Abstract

Previously limited to laboratory studies, the deleterious effects of inbreeding are now being revealed in a number of wild systems. Female North American red squirrels, Tamiasciurus hudsonicus, show high levels of multimale mating and little to no overt precopulatory mate selection. We hypothesized that the negative repercussions of inbreeding should select for a female's ability to select sperm from more distantly related males. Consequently, successful sires should be less genetically related to the female than are unsuccessful males. We tested this hypothesis using both an analysis of absolute success among all copulating males and also relative success of sires within multiply sired litters. Pairwise genetic relatedness and paternity were determined through molecular analysis of tissue samples collected from reproductive females, copulating males and resultant offspring.

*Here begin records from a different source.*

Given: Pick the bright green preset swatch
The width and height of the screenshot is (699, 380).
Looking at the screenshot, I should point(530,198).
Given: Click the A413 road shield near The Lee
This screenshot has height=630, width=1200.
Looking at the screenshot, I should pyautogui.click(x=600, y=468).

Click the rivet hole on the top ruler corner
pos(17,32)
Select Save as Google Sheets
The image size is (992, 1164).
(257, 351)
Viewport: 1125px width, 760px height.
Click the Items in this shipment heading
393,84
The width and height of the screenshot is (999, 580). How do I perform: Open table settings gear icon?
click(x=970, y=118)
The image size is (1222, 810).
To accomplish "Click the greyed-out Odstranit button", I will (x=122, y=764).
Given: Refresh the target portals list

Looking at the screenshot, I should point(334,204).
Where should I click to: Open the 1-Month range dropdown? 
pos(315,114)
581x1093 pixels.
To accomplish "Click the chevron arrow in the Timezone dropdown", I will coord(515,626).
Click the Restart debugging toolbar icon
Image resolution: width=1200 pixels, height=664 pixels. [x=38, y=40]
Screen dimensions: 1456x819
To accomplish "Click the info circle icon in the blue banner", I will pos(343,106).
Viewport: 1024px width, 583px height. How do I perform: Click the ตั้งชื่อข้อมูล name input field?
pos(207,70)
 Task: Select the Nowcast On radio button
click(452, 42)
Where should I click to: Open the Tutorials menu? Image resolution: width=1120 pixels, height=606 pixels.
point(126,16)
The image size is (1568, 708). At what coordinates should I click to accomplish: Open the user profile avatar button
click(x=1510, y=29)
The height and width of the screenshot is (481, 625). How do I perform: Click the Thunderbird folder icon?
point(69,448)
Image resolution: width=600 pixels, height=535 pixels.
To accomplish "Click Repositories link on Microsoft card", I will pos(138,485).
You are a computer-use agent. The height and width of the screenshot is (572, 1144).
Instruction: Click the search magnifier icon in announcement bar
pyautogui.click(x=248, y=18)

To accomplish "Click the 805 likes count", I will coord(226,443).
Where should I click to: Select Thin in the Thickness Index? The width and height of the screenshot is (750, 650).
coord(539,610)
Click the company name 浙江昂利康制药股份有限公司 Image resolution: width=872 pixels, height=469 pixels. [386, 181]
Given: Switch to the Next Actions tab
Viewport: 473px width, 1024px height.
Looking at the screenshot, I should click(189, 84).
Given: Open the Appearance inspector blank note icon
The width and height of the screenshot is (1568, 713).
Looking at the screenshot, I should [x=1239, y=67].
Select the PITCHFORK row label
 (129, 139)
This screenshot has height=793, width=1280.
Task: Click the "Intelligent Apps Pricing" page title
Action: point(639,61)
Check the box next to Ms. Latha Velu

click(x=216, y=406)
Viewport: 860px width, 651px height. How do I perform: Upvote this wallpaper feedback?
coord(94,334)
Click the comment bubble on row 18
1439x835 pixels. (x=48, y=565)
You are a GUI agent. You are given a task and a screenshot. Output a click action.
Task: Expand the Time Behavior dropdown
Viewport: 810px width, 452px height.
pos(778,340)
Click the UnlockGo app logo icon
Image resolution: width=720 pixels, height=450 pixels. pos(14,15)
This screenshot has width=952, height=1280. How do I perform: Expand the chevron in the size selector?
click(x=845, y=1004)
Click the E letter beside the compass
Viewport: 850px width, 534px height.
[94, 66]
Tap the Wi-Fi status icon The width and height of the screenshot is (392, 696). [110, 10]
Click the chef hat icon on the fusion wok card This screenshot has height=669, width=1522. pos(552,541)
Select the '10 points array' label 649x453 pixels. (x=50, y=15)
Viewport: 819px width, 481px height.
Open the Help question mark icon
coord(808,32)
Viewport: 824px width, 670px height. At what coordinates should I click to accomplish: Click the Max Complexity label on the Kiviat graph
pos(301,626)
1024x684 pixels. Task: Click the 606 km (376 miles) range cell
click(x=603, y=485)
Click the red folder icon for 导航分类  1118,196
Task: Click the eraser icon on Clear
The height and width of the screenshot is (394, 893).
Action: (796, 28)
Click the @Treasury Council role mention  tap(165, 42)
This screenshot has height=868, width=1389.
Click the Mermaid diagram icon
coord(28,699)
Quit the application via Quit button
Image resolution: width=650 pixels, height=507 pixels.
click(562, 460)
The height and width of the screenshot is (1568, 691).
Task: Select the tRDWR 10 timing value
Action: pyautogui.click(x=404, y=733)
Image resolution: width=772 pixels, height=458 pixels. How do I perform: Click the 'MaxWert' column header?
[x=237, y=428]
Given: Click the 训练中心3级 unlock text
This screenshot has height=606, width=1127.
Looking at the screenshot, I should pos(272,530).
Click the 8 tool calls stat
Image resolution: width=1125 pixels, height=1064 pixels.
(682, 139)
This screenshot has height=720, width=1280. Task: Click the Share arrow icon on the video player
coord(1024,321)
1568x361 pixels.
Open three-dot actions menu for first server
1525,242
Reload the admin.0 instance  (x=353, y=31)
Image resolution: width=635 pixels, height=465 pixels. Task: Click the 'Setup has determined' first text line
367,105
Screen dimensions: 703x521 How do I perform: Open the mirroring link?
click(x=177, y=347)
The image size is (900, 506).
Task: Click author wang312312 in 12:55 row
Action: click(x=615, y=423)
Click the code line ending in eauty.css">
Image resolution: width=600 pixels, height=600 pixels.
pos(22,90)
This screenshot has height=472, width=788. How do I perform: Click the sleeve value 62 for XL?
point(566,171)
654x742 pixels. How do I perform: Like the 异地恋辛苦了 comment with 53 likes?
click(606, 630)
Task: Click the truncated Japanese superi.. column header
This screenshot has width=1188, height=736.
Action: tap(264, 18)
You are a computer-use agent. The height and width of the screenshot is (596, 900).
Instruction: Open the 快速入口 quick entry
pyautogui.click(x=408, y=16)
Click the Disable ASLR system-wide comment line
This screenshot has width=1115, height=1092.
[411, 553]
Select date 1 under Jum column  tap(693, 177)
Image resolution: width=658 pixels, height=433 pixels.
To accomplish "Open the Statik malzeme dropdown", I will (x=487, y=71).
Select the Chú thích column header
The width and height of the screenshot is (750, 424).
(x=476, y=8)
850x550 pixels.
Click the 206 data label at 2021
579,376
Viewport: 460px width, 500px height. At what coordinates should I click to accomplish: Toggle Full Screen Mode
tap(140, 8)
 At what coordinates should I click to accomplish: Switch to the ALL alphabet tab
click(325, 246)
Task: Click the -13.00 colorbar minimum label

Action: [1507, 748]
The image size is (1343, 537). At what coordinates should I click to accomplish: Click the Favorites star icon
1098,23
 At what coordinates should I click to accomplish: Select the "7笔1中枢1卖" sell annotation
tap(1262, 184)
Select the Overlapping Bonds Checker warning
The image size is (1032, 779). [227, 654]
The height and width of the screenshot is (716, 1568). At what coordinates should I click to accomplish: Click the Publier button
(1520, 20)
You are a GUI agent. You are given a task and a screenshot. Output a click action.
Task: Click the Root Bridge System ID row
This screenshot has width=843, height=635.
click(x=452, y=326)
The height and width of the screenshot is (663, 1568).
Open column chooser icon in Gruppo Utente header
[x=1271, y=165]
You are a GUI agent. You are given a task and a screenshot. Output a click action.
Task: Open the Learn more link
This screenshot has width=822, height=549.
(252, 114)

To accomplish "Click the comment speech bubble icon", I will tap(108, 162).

In contrast to other systems, we found no evidence that the genetic similarity of mates predicts patterns of parentage in red squirrels. Genetic relatedness did not predict whether a copulating male would sire any offspring, and relative success of sires within multiply sired litters was unrelated to their relatedness to the dam of the litter. Furthermore, selection for inbreeding avoidance mechanisms may be minimal, as there were no observable negative fitness repercussions to inbreeding. We detected no relationship between the genetic relatedness of an offspring's parents and its neonatal mass, growth rate or survival to reproductive age. In red squirrels, we found no evidence of parentage patterns based on genetic similarity of mates, and this phenomenon may be less universal than previously thought.